The melanocortin-1 receptor (MC1R) plays a key role in regulating melanin production, which determines skin pigmentation. Peptide agonists targeting MC1R enhance melanin production, leading to increased pigmentation, and are FDA-approved to treat skin damage caused by porphyria. Unfortunately, the clinical utility of current MC1R peptides is significantly limited by their rapid clearance and cross-reactivity with other receptors within the melanocortin family. Given the role of skin pigmentation in various diseases as well as skin cancer prevention, a selective and potent MC1R agonist could have multiple clinical uses. For example, the ~250,000 solid organ transplant recipients in the USA face a nearly 100-fold increased risk of developing cutaneous squamous cell carcinoma.

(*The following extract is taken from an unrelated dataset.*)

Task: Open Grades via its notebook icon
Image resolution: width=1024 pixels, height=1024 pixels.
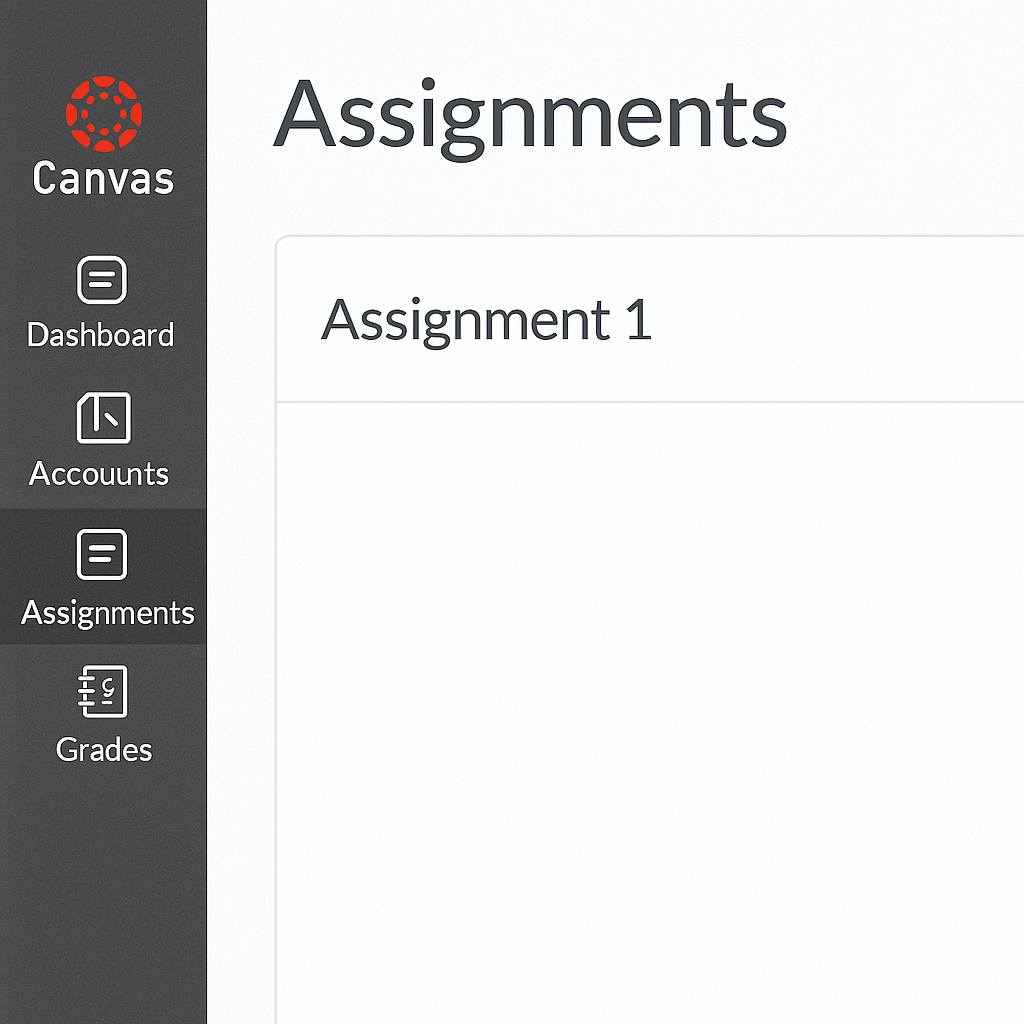Action: 103,691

However, those with increased skin pigmentation are protected. Here, we will create a humanized MC1R agonist antibody with high affinity, potency, and selectivity for the MC1R. We have already rationally designed, humanized, and validated an MC1R agonist antibody fragment with sub-nanomolar potency. We will further affinity mature and optimize the biochemical characteristics of this clone for outlicensing or further internal development. This therapy could have broad clinical applications beyond porphyria, including reducing skin cancer in solid organ transplant recipients, risk reduction for other individuals with skin cancer (> 5 million non-melanoma skin cancers are diagnosed annually in the U.S.), as well as potential cosmetic usage.